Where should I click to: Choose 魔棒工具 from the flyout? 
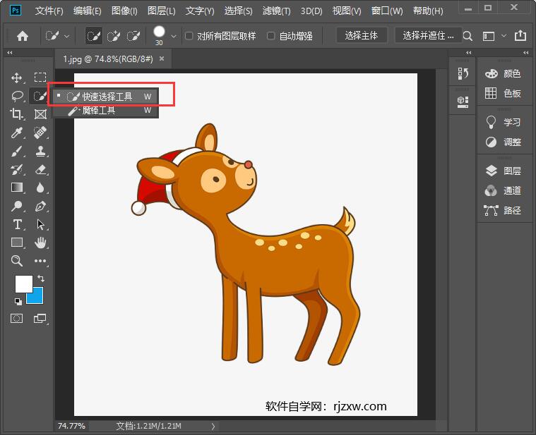pos(99,111)
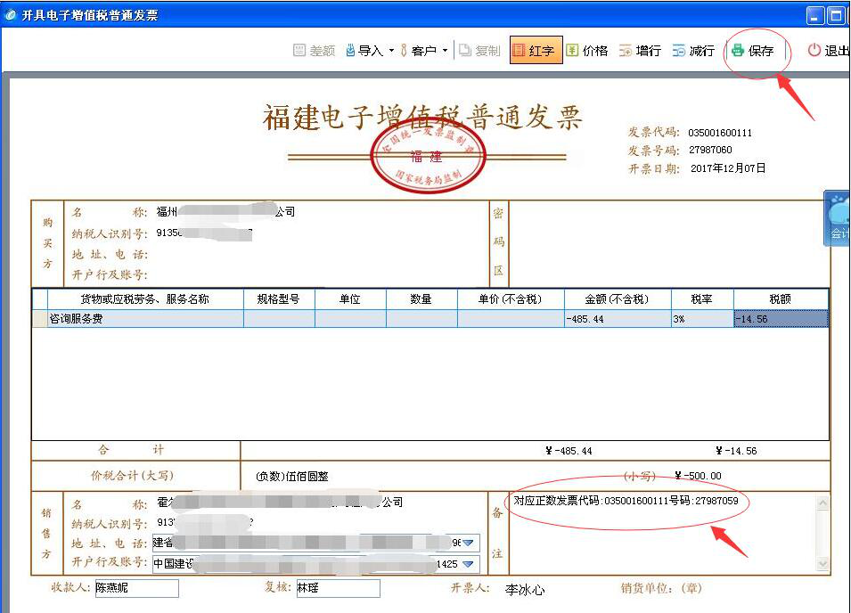This screenshot has height=613, width=851.
Task: Click the 复核 reviewer input field
Action: point(337,588)
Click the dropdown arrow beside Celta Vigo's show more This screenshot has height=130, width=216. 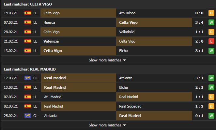[x=125, y=60]
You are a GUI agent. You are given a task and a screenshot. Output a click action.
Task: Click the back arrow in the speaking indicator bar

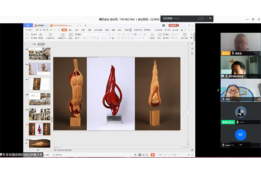pyautogui.click(x=210, y=18)
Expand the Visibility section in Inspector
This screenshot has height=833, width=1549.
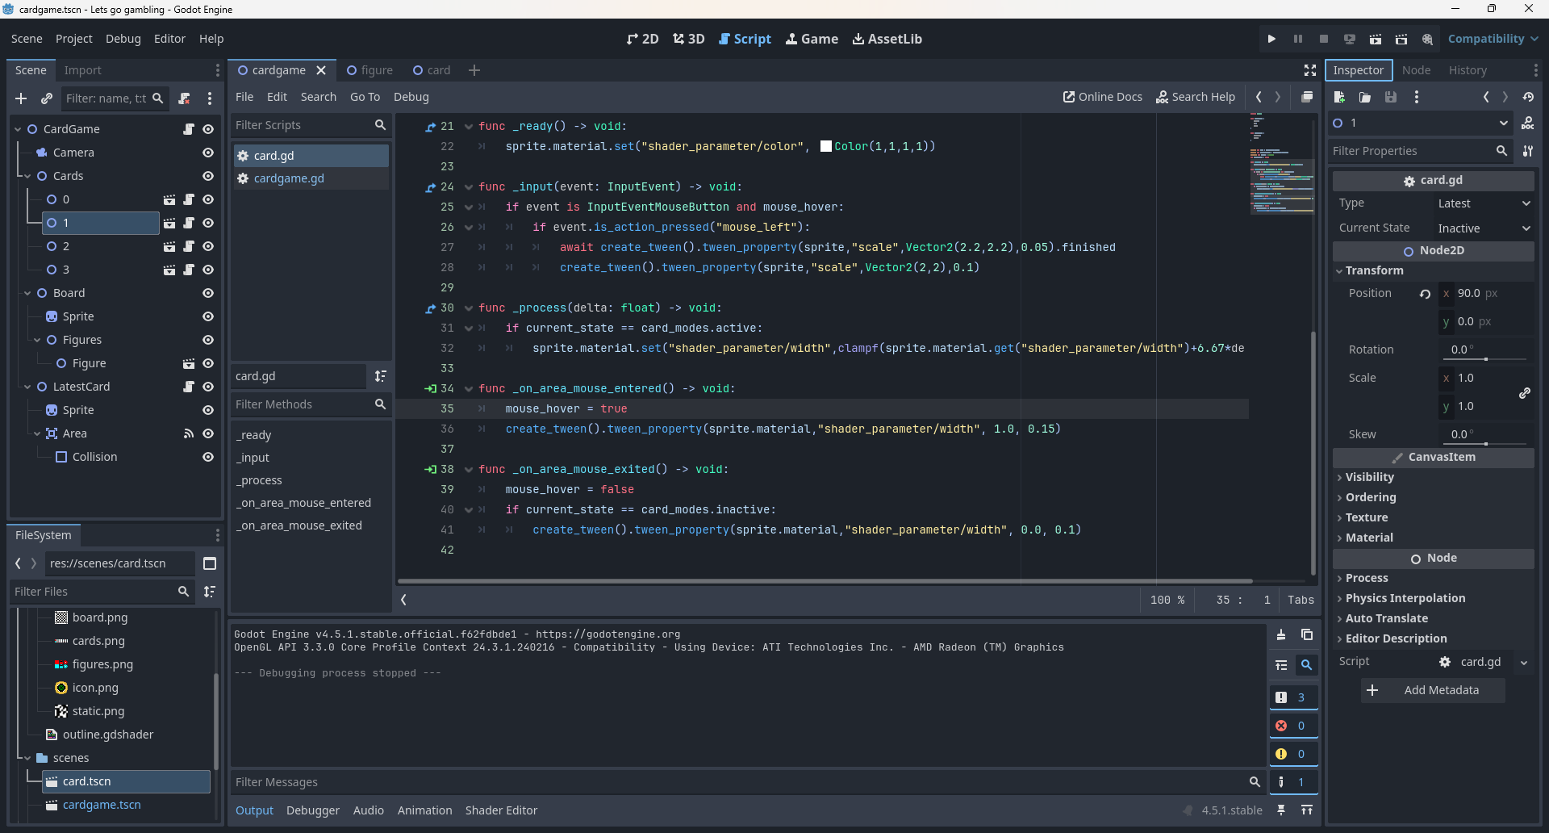click(1369, 477)
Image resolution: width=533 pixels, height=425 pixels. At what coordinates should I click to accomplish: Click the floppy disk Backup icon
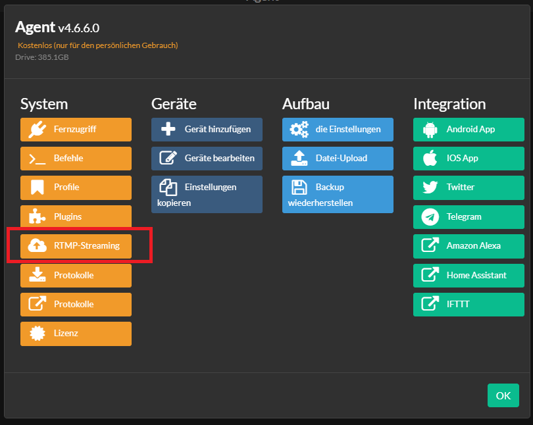(x=299, y=188)
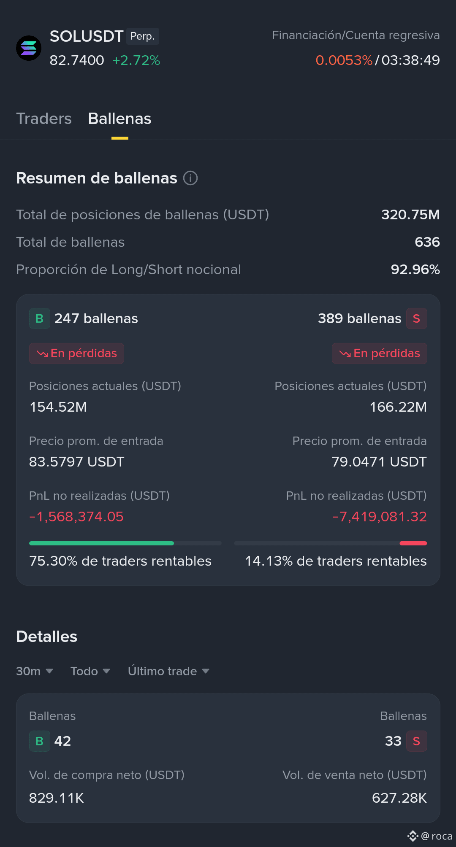Click the red short profitable traders bar

(x=413, y=543)
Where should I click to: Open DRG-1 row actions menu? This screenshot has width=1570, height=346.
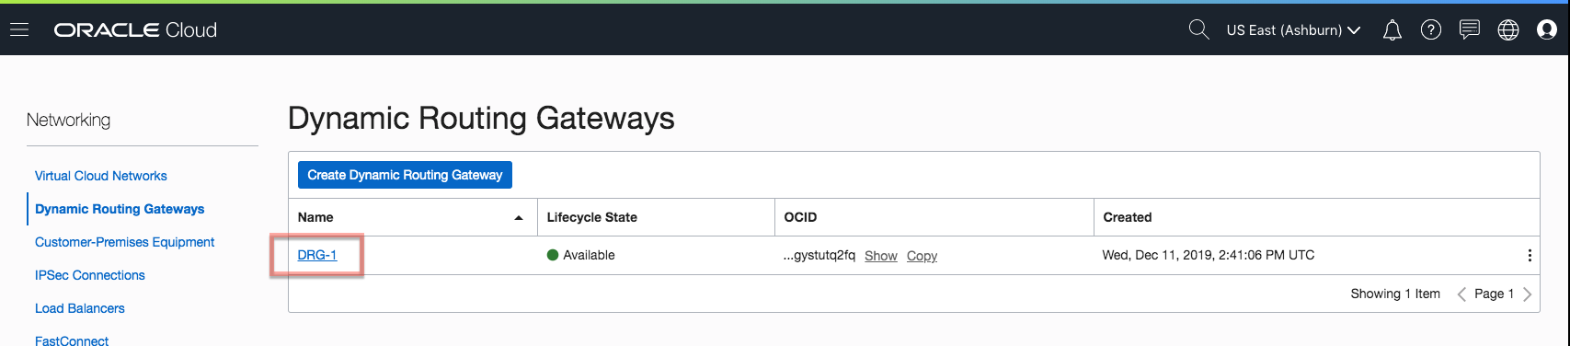coord(1530,255)
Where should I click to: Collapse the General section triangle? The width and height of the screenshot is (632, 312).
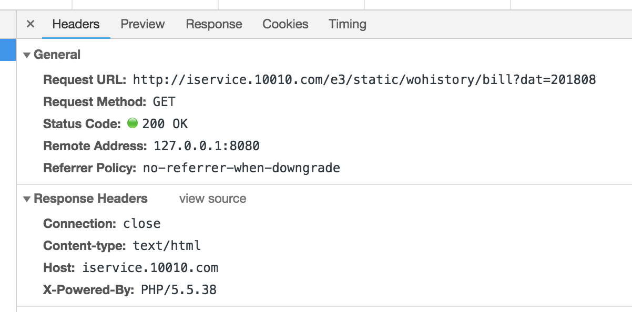click(27, 55)
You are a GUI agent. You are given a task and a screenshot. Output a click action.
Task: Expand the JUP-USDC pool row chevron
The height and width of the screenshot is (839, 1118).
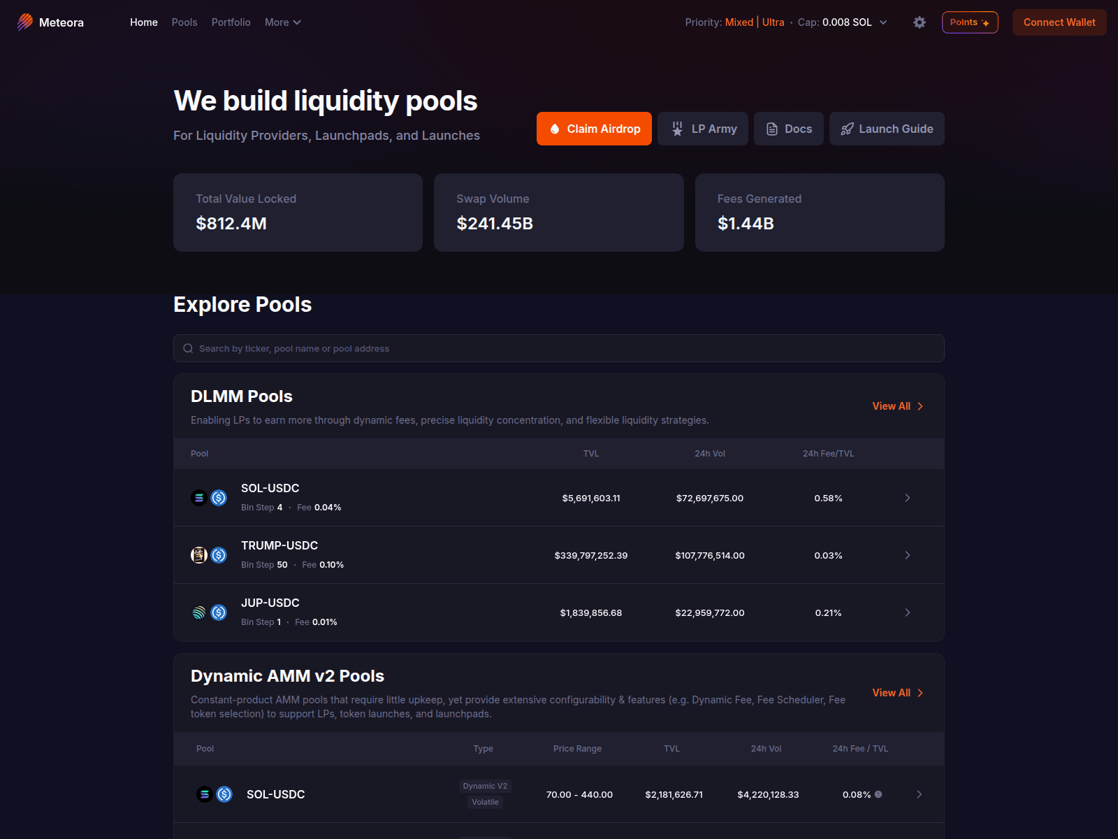click(908, 612)
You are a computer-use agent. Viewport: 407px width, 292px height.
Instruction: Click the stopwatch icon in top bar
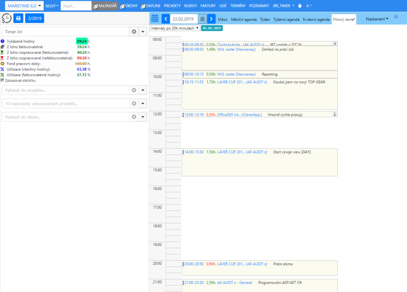300,6
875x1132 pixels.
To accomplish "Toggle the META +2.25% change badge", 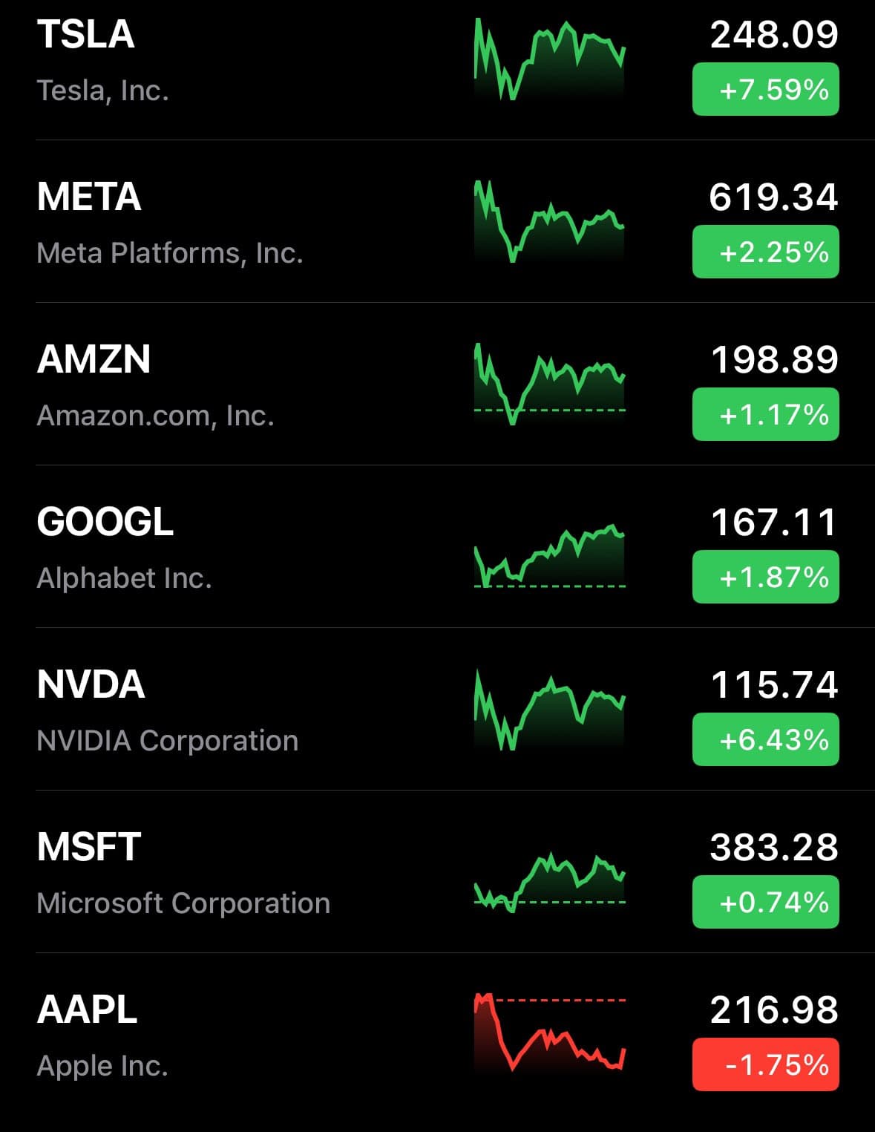I will coord(765,252).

◆ ◆ ◆

| About this exercise |
For this exercise, please set down exactly the lines of the listing above from the line with "Where should I click to: Collapse" up to and including the line with "875x1132 pixels.", and no pictures.

| Task solution |
Where should I click to: Collapse the General section triangle? The width and height of the screenshot is (632, 312).
click(27, 55)
You are a GUI agent. You are given a task and a screenshot. Output a click action.
Task: Expand the JUP-USDC pool row chevron
The height and width of the screenshot is (839, 1118).
click(908, 612)
You are a computer-use agent. Viewport: 407px width, 292px height.
Instruction: Click the stopwatch icon in top bar
300,6
875x1132 pixels.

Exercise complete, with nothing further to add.